Reproduce the listing below, swapping "Determine" for "Compute" and leaving everything else untouched.

>> BEGIN Input data

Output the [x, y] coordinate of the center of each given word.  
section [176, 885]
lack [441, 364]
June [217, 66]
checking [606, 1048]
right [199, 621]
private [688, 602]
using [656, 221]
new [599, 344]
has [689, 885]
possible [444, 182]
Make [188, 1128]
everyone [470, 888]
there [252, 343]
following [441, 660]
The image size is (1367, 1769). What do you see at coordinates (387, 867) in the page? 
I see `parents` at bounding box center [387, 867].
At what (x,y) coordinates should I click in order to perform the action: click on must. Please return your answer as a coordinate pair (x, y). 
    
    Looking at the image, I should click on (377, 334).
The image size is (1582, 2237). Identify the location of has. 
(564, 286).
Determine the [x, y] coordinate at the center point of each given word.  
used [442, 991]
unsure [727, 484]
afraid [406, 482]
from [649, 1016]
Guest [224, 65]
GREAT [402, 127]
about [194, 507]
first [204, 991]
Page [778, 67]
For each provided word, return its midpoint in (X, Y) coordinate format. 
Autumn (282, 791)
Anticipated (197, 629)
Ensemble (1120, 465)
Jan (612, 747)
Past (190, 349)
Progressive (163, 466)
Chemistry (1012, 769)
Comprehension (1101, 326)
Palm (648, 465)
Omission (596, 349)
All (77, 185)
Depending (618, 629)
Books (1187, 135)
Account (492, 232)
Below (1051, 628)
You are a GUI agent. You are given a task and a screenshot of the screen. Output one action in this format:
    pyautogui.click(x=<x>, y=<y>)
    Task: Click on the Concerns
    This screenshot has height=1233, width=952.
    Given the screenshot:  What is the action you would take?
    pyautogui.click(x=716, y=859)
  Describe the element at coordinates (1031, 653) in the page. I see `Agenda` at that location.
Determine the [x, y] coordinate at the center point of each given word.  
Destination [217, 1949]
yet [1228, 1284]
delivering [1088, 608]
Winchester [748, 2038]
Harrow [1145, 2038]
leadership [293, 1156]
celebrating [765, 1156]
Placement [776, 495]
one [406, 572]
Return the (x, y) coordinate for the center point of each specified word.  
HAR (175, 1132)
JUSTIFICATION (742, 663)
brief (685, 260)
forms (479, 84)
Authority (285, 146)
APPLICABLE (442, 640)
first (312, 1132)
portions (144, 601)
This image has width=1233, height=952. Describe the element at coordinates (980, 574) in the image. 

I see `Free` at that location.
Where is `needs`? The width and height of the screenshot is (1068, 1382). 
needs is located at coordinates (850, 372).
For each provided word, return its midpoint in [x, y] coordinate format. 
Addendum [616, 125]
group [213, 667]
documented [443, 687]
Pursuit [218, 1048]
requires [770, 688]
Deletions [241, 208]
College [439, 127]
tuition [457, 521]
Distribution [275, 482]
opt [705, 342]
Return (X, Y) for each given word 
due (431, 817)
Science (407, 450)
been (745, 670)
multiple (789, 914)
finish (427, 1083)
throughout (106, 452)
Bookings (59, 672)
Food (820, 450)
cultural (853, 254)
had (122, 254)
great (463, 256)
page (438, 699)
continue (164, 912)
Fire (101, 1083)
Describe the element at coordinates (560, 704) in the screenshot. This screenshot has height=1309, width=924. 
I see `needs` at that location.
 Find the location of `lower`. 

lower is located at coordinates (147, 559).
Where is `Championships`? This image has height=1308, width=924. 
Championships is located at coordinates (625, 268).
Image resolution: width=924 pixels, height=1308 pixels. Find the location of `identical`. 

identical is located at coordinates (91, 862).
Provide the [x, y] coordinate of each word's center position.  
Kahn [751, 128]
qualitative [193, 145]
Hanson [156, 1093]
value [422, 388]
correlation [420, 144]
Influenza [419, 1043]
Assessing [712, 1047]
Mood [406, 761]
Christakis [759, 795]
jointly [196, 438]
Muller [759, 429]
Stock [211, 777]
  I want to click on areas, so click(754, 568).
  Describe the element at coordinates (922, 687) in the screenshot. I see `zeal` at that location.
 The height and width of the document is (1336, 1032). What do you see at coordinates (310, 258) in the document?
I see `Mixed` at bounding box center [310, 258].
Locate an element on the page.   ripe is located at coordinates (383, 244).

>> END Input data

● Response to the exercise:
Output the [x, y] coordinate of the center of each given word.  
section [176, 885]
lack [441, 364]
June [217, 66]
checking [606, 1048]
right [199, 621]
private [688, 602]
using [656, 221]
new [599, 344]
has [689, 885]
possible [444, 182]
Make [188, 1128]
everyone [470, 888]
there [252, 343]
following [441, 660]
The image size is (1367, 1769). What do you see at coordinates (387, 867) in the page? 
I see `parents` at bounding box center [387, 867].
At what (x,y) coordinates should I click in order to perform the action: click on must. Please return your answer as a coordinate pair (x, y). 
    
    Looking at the image, I should click on (377, 334).
The image size is (1582, 2237). Identify the location of has. 
(564, 286).
Compute the [x, y] coordinate at the center point of each given word.  
used [442, 991]
unsure [727, 484]
afraid [406, 482]
from [649, 1016]
Guest [224, 65]
GREAT [402, 127]
about [194, 507]
first [204, 991]
Page [778, 67]
For each provided word, return its midpoint in (X, Y) coordinate format. 
Autumn (282, 791)
Anticipated (197, 629)
Ensemble (1120, 465)
Jan (612, 747)
Past (190, 349)
Progressive (163, 466)
Chemistry (1012, 769)
Comprehension (1101, 326)
Palm (648, 465)
Omission (596, 349)
All (77, 185)
Depending (618, 629)
Books (1187, 135)
Account (492, 232)
Below (1051, 628)
You are a GUI agent. You are given a task and a screenshot of the screen. Output one action in this format:
    pyautogui.click(x=<x>, y=<y>)
    Task: Click on the Concerns
    This screenshot has height=1233, width=952.
    Given the screenshot:  What is the action you would take?
    pyautogui.click(x=716, y=859)
  Describe the element at coordinates (1031, 653) in the page. I see `Agenda` at that location.
Compute the [x, y] coordinate at the center point of each given word.  
Destination [217, 1949]
yet [1228, 1284]
delivering [1088, 608]
Winchester [748, 2038]
Harrow [1145, 2038]
leadership [293, 1156]
celebrating [765, 1156]
Placement [776, 495]
one [406, 572]
Return the (x, y) coordinate for the center point of each specified word.  
HAR (175, 1132)
JUSTIFICATION (742, 663)
brief (685, 260)
forms (479, 84)
Authority (285, 146)
APPLICABLE (442, 640)
first (312, 1132)
portions (144, 601)
This image has width=1233, height=952. Describe the element at coordinates (980, 574) in the image. 

I see `Free` at that location.
Where is `needs`? The width and height of the screenshot is (1068, 1382). 
needs is located at coordinates (850, 372).
For each provided word, return its midpoint in [x, y] coordinate format. 
Addendum [616, 125]
group [213, 667]
documented [443, 687]
Pursuit [218, 1048]
requires [770, 688]
Deletions [241, 208]
College [439, 127]
tuition [457, 521]
Distribution [275, 482]
opt [705, 342]
Return (X, Y) for each given word 
due (431, 817)
Science (407, 450)
been (745, 670)
multiple (789, 914)
finish (427, 1083)
throughout (106, 452)
Bookings (59, 672)
Food (820, 450)
cultural (853, 254)
had (122, 254)
great (463, 256)
page (438, 699)
continue (164, 912)
Fire (101, 1083)
Describe the element at coordinates (560, 704) in the screenshot. This screenshot has height=1309, width=924. 
I see `needs` at that location.
 Find the location of `lower`. 

lower is located at coordinates (147, 559).
Where is `Championships`? This image has height=1308, width=924. 
Championships is located at coordinates (625, 268).
Image resolution: width=924 pixels, height=1308 pixels. Find the location of `identical`. 

identical is located at coordinates (91, 862).
Provide the [x, y] coordinate of each word's center position.  
Kahn [751, 128]
qualitative [193, 145]
Hanson [156, 1093]
value [422, 388]
correlation [420, 144]
Influenza [419, 1043]
Assessing [712, 1047]
Mood [406, 761]
Christakis [759, 795]
jointly [196, 438]
Muller [759, 429]
Stock [211, 777]
  I want to click on areas, so click(754, 568).
  Describe the element at coordinates (922, 687) in the screenshot. I see `zeal` at that location.
 The height and width of the document is (1336, 1032). What do you see at coordinates (310, 258) in the document?
I see `Mixed` at bounding box center [310, 258].
Locate an element on the page.   ripe is located at coordinates (383, 244).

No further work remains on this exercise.